**INPUT**:
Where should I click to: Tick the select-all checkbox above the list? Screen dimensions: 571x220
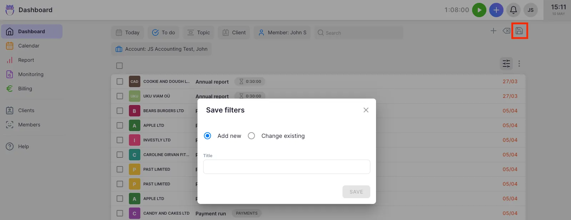pyautogui.click(x=120, y=66)
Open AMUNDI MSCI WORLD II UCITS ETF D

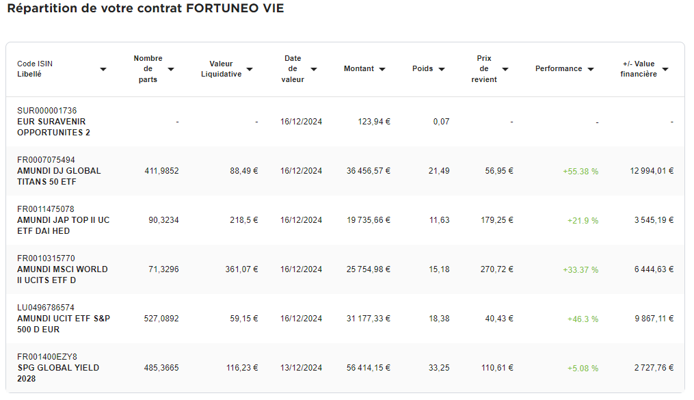coord(62,275)
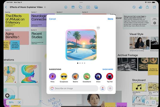Select the sticky note tool icon

[x=73, y=7]
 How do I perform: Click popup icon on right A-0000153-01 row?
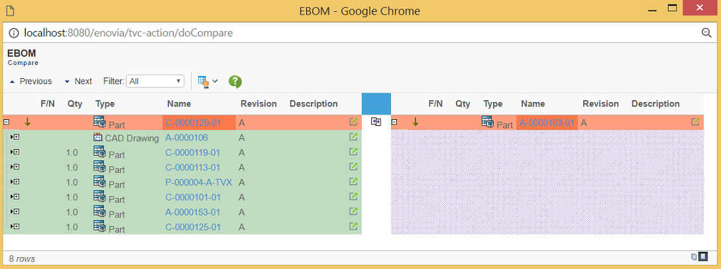point(695,122)
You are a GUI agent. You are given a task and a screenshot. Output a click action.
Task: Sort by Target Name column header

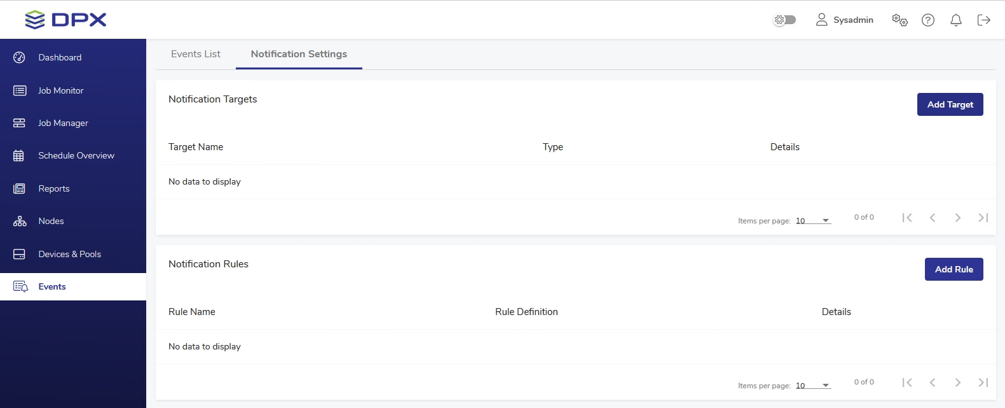[196, 147]
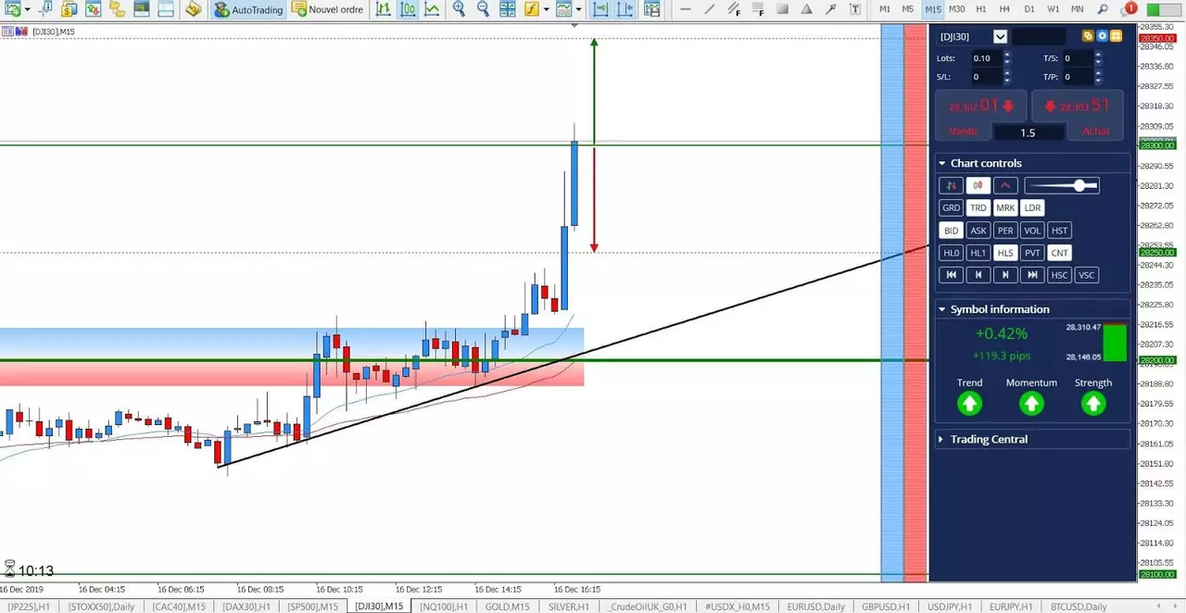Toggle the VOL volume button
The height and width of the screenshot is (613, 1186).
pyautogui.click(x=1032, y=231)
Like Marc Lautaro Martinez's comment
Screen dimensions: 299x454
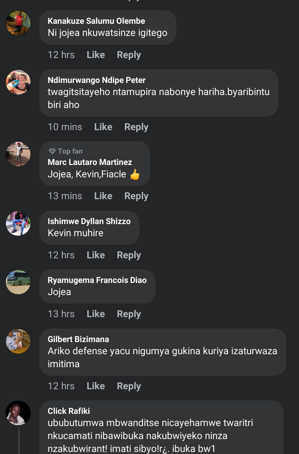click(103, 196)
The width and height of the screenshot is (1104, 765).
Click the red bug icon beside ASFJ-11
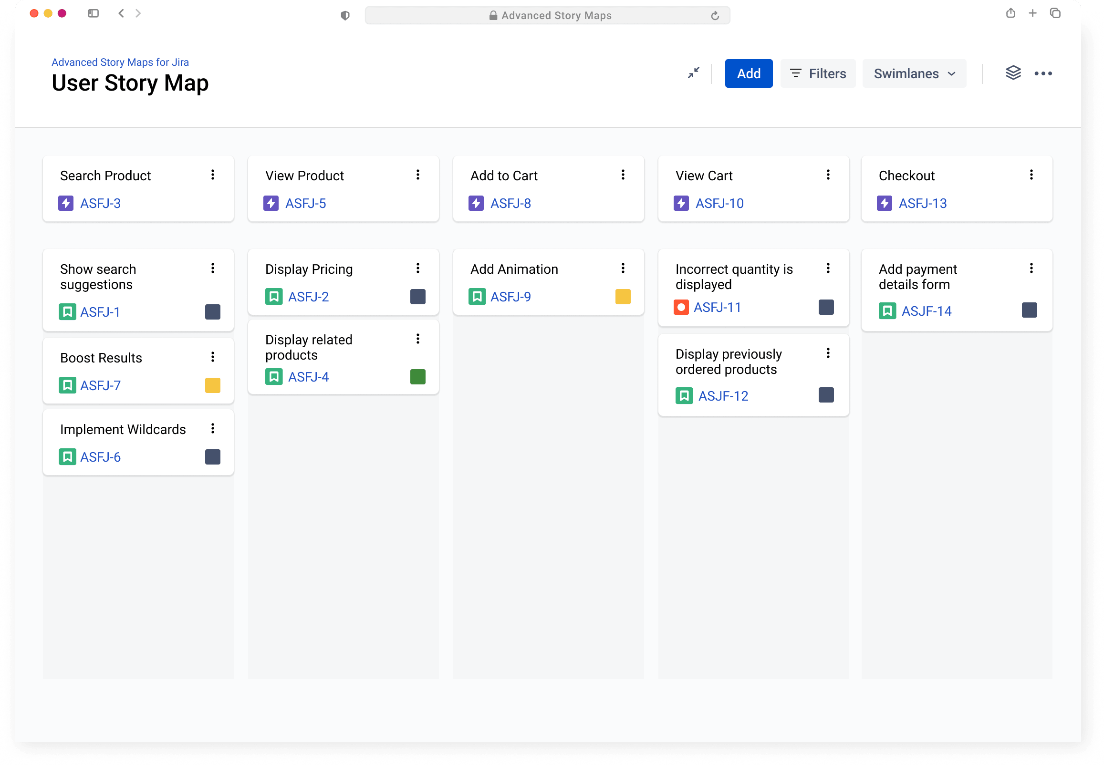click(681, 307)
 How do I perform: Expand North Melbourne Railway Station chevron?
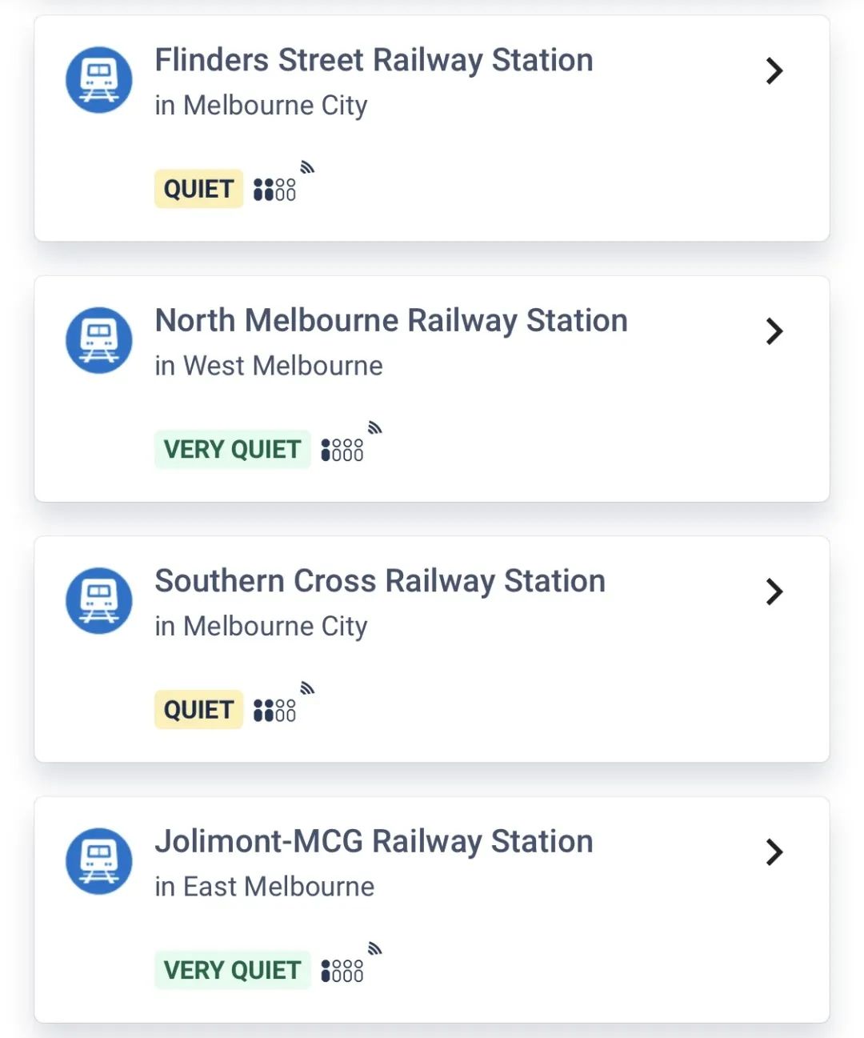[x=774, y=331]
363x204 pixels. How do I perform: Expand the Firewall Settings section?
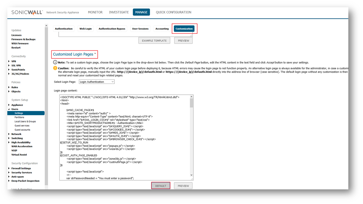[x=9, y=168]
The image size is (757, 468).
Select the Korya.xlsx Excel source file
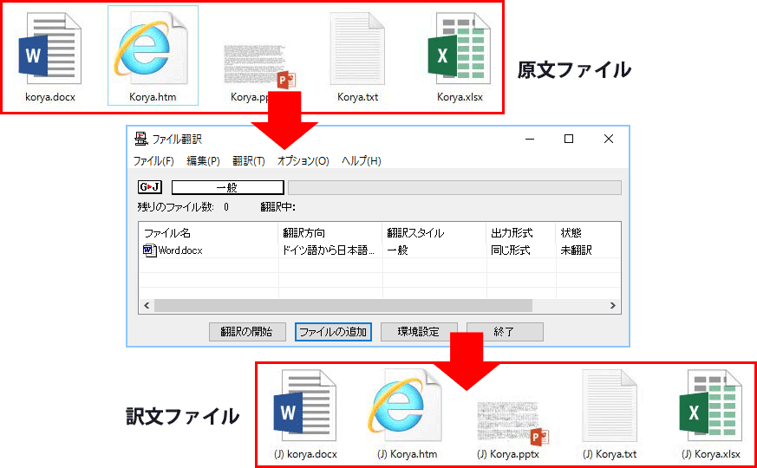click(460, 57)
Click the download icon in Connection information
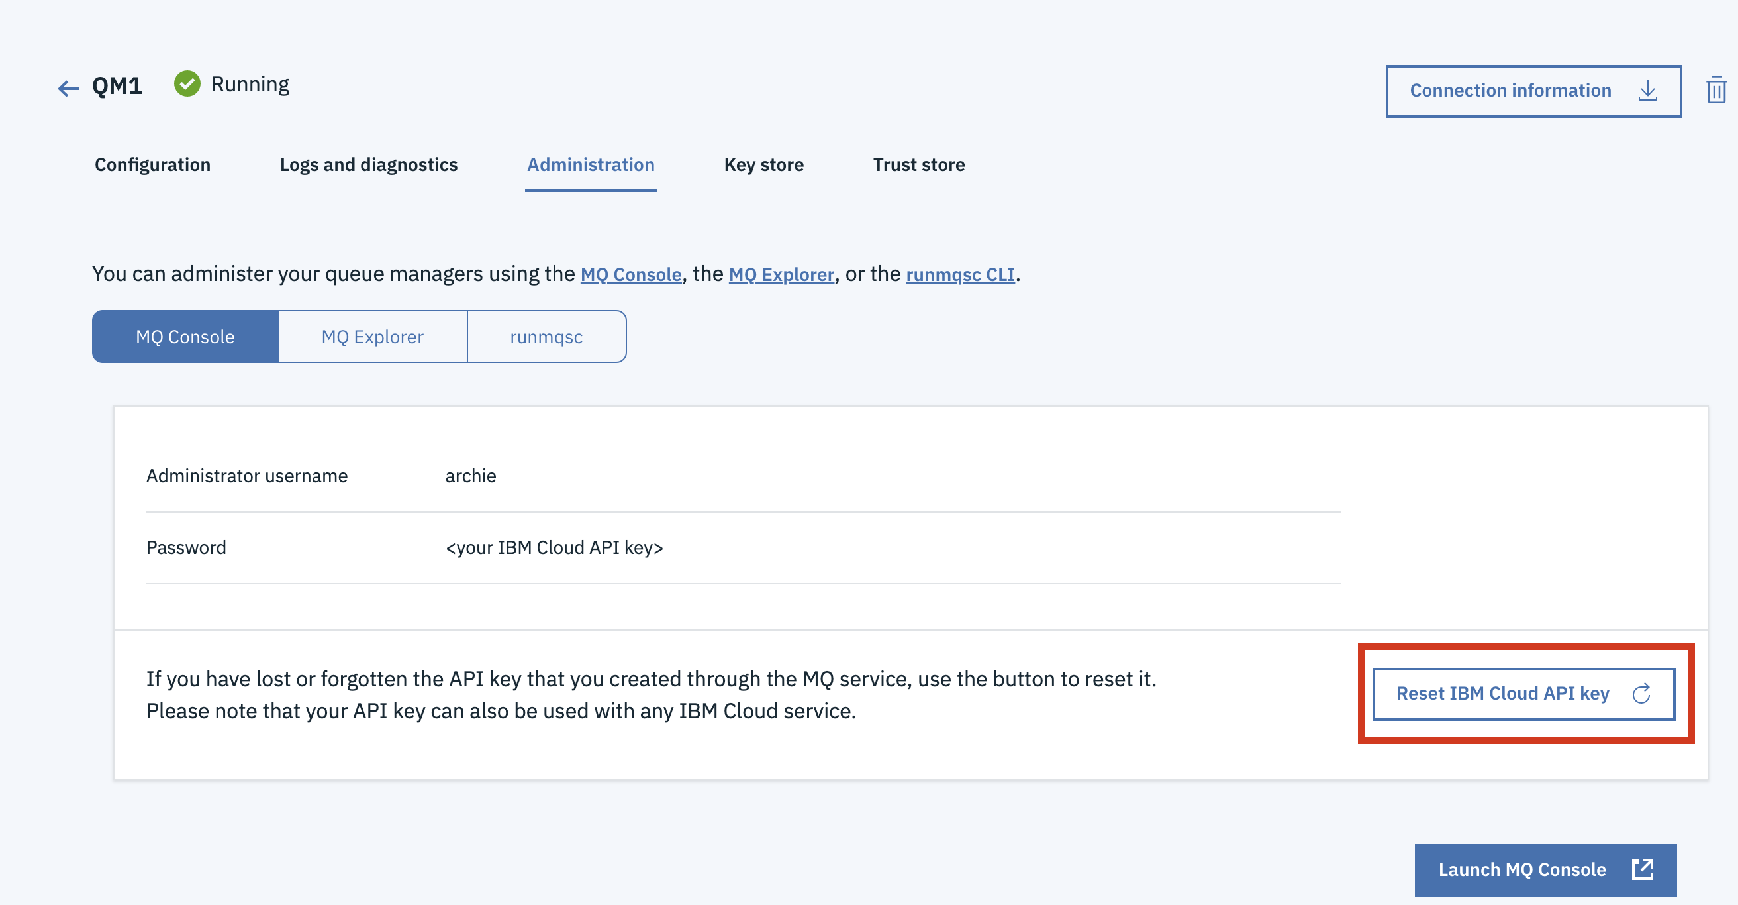 coord(1648,90)
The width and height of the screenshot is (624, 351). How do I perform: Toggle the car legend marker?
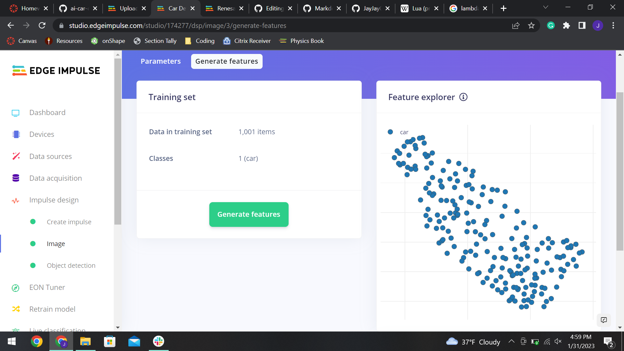coord(390,132)
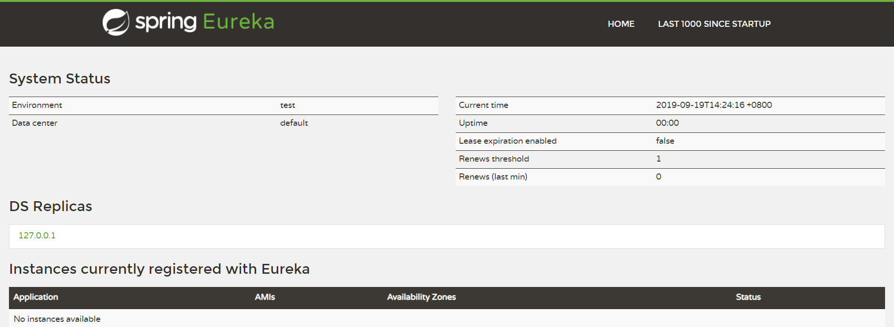Click the green Eureka brand text
894x327 pixels.
[238, 22]
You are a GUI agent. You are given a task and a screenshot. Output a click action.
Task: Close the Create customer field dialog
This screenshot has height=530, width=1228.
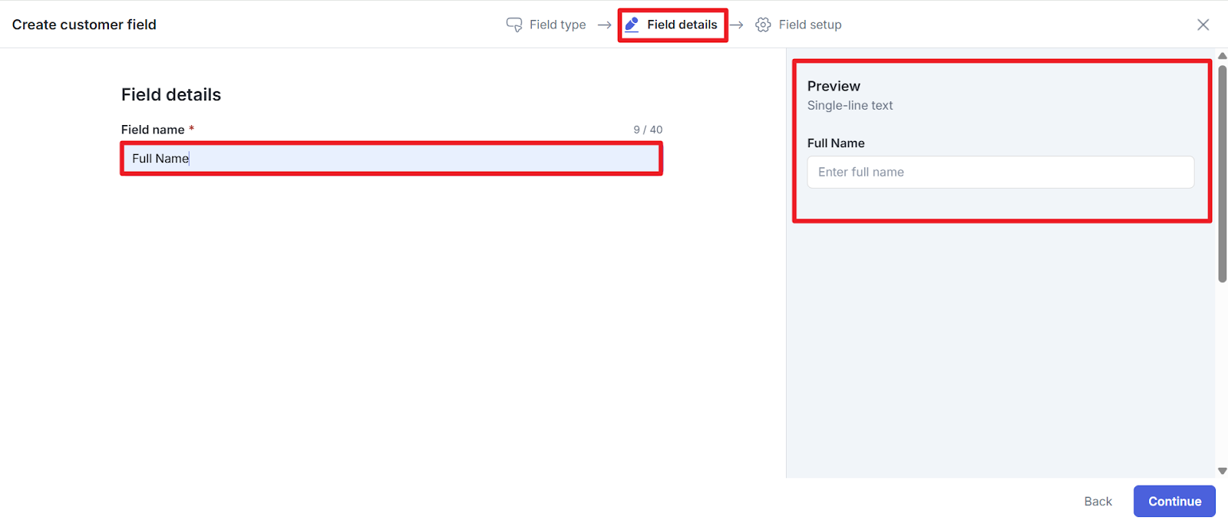(1203, 25)
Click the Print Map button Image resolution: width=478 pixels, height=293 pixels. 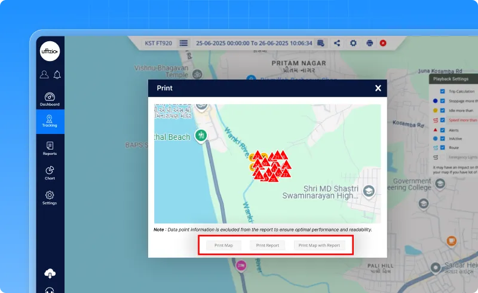tap(223, 245)
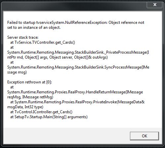Click the gray footer area beside OK
The image size is (165, 148).
[x=66, y=136]
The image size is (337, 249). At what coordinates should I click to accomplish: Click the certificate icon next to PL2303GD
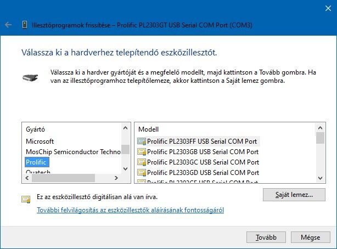point(142,172)
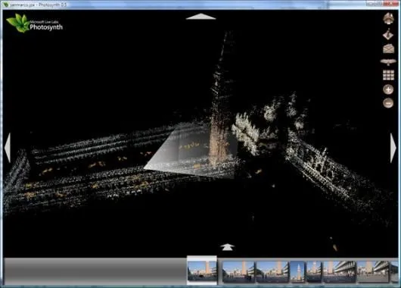Click the bird's-eye overhead view icon
Viewport: 401px width, 288px height.
coord(388,62)
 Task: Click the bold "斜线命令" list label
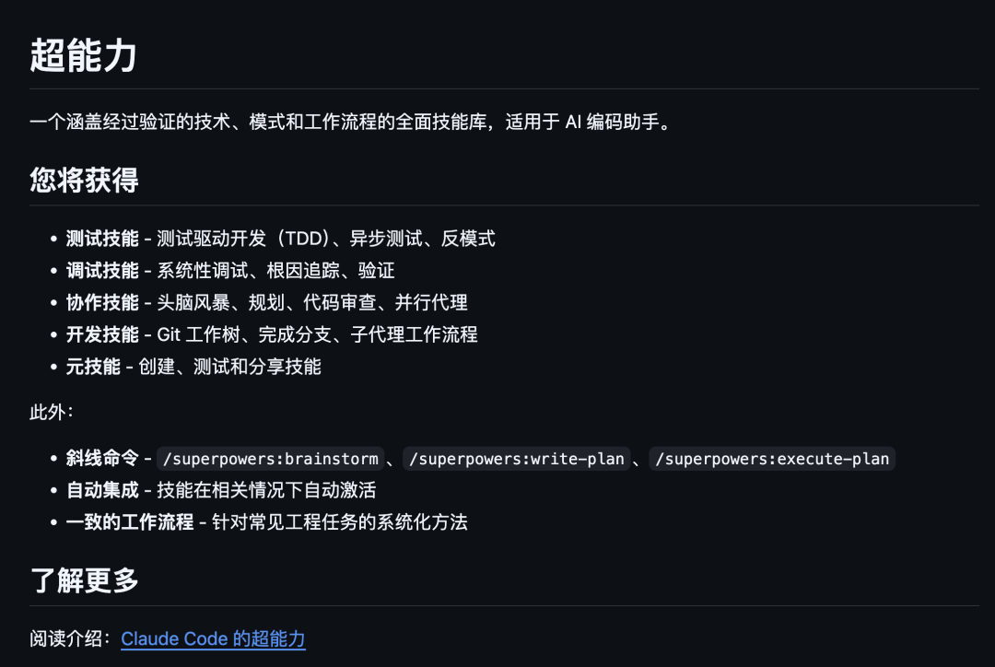coord(102,459)
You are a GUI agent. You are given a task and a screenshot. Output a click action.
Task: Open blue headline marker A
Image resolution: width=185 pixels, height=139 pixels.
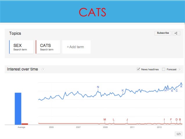tap(181, 86)
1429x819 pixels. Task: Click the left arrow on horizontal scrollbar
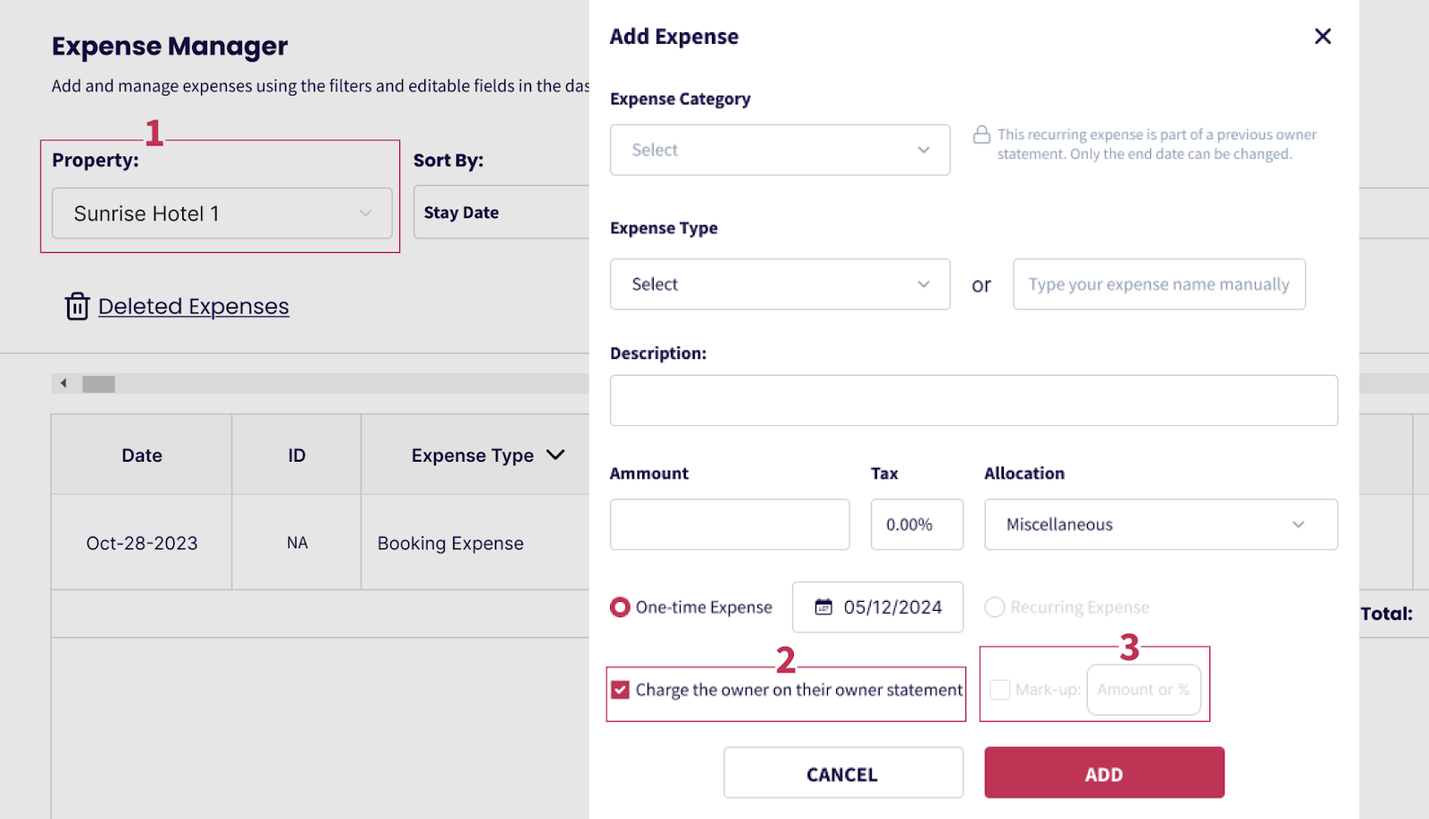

**GOAL**:
Rewrite everything from the start of the items down to the line containing "[x=73, y=7]", swapping "select-all" for "master" and leaving all other text as it is. Leave the pictures out.

**WRITTEN SOLUTION**:
Where should I click to: Tick the master checkbox above the list? Screen dimensions: 571x220
pyautogui.click(x=120, y=66)
Open AMUNDI MSCI WORLD II UCITS ETF D

coord(62,275)
Select the sticky note tool icon

[x=73, y=7]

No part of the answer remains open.